DOKUMEN SUMBER:
Khadijah, Sosok Wanita dalam Balutan Iman
September 1, 2014Kisah Cinta Orang Tua Pada Anaknya
September 13, 2014Jati diri Wanita Muslimah
Saudariku…..
Bagaimanakah gambaran pribadi seorang muslimah yang benar-benar shalihah?
Dr. Muhammad Ali Al-Hasyimi telah menuliskan beberapa sifat, karakter dan kepribadian seorang muslimah yang shalihah secara utuh, sebagaimana yang diajarkan oleh Islam dalam Al-Qur’an dan As-Sunnah. Tidak hanya shalihah kepada Rabb-nya, akan tetapi juga shalihah di tengah-tengah keluarganya, rumah tangganya dan masyarakatnya.
Seorang wanita muslimah bersama Rabb-nya, adalah mukminah yang senantiasa sadar (akan pengawasan Allah subhanahu wa ta’ala terhadap dirinya-pent).
Satu hal yang membedakan wanita muslimah ialah imannya yang mendalam kepada Allah ‘azza wa jalla dan keyakinannya bahwa apapun peristiwa yang terjadi di alam ini dan apapun yang terjadi pada diri manusia adalah sesuai dengan qadha’ dan qadar Allah subhanahu wa ta’ala. Ia yakin bahwa apa yang telah ditakdirkan tidak akan luput darinya, dan ….. kewajiban yang mesti dilakukan manusia dalam kehidupan ini ialah berusaha meniti jalan kebaikan, mencari sebab-sebab yang bisa mendatangkan amal shalih; apakah itu dalam masalah agamanya maupun dunianya, sembari bertawakal dengan sebenar-benarnya tawakal kepada Allah ‘azza wa jalla, berserah diri kepada urusan-Nya, yakin bahwa ia senantiasa membutuhkan pertolongan, bimbingan dan ridha-Nya.

TUJUAN 1: Menurut artikel tentang muslimah, siapa yang menuliskan sifat, karakter, dan kepribadian seorang muslimah yang shalihah?
Artikel dan daftar ini diambil dari sumber yang berbeda.

DATA YANG DIBERIKAN:

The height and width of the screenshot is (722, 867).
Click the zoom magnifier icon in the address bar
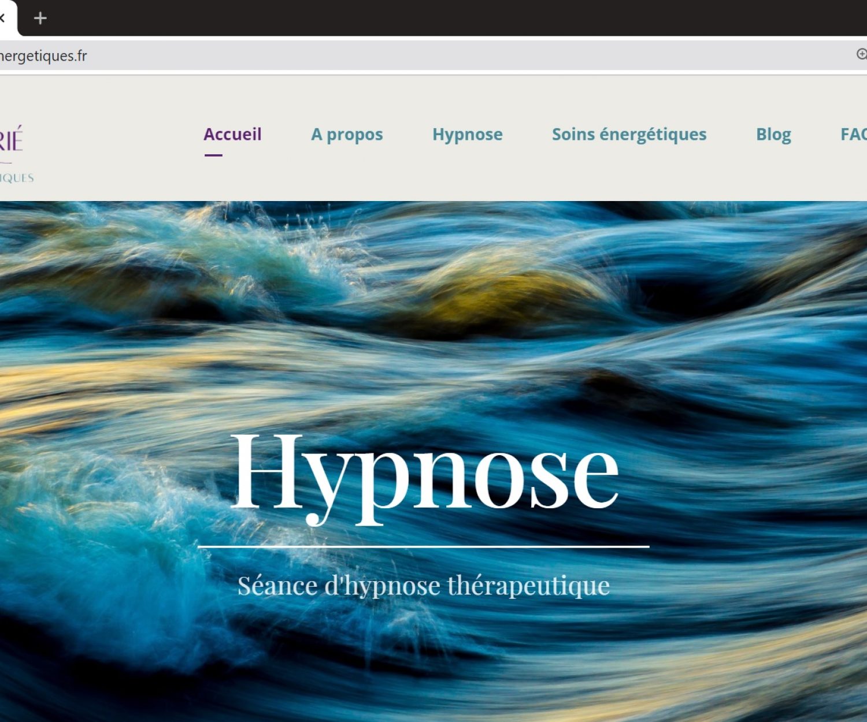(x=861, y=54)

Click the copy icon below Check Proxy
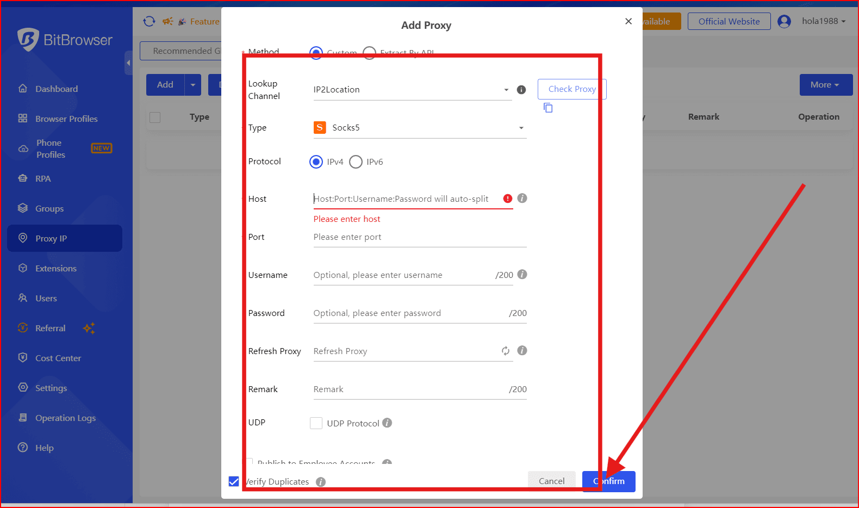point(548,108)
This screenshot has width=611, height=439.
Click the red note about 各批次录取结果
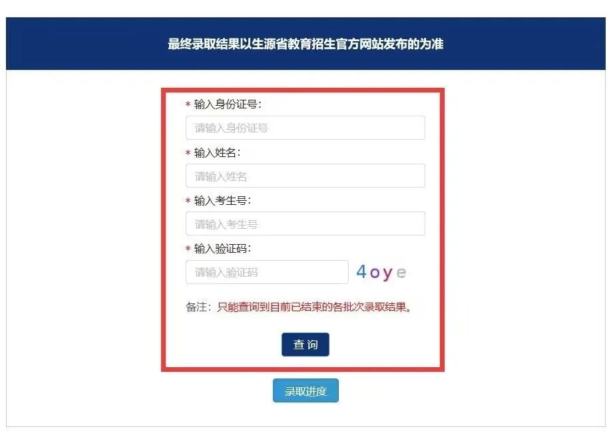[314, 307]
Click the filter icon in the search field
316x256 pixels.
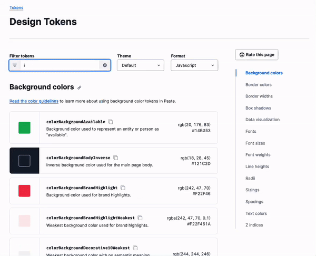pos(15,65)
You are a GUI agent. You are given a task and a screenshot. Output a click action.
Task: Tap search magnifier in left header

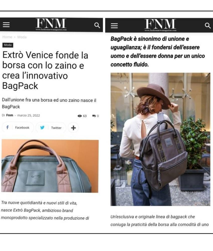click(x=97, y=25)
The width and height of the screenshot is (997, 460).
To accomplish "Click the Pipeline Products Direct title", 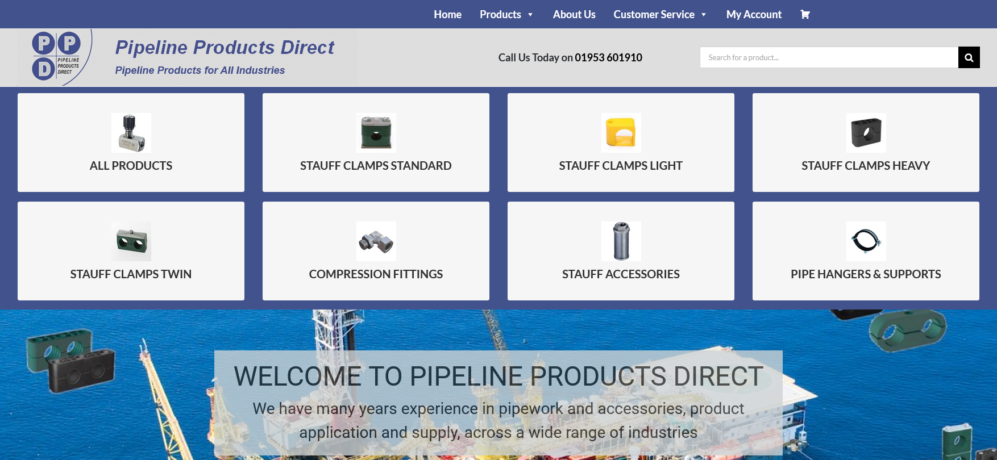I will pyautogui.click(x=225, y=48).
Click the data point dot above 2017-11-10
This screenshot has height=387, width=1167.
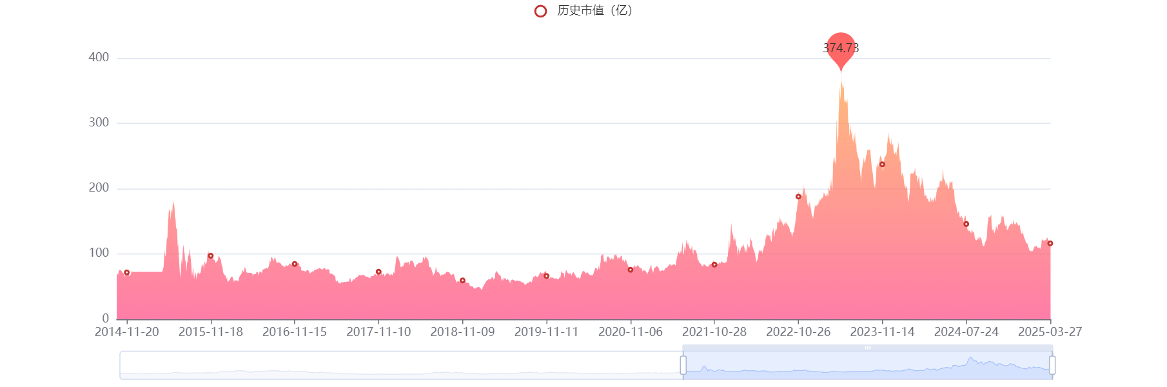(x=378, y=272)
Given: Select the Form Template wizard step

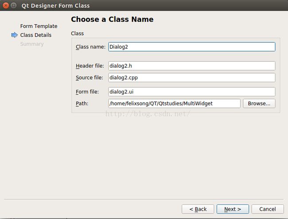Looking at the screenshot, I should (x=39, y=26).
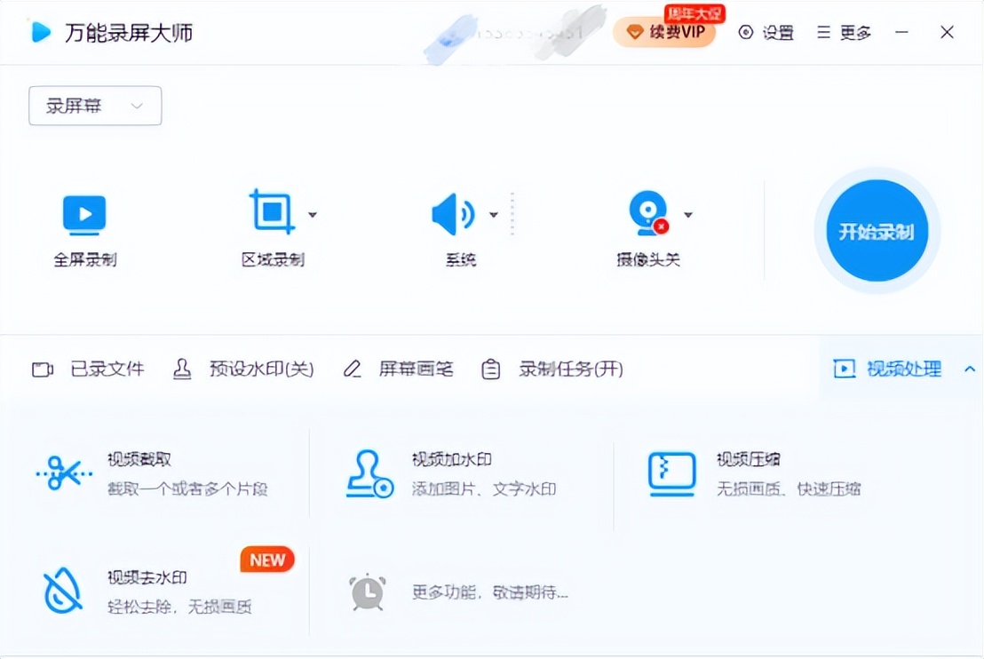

TUJUAN 2: Salin baris-baris dari daftar, mulai dari baris yang memuat "Click the copy icon below Check Proxy" hingga baris yang memuat "click(x=97, y=25)", termasuk kedua baris itu. Gambarnya tidak perlu disertakan.

JAWABAN BENAR 1: Dr. Muhammad Ali Al-Hasyimi.

JAWABAN BENAR 2:
Click the copy icon below Check Proxy
point(548,108)
This screenshot has width=611, height=439.
Click the red note about 各批次录取结果
[314, 307]
Click the filter icon in the search field
316x256 pixels.
pos(15,65)
You are a GUI agent. You are given a task and a screenshot. Output a click action.
Task: Tap search magnifier in left header

click(x=97, y=25)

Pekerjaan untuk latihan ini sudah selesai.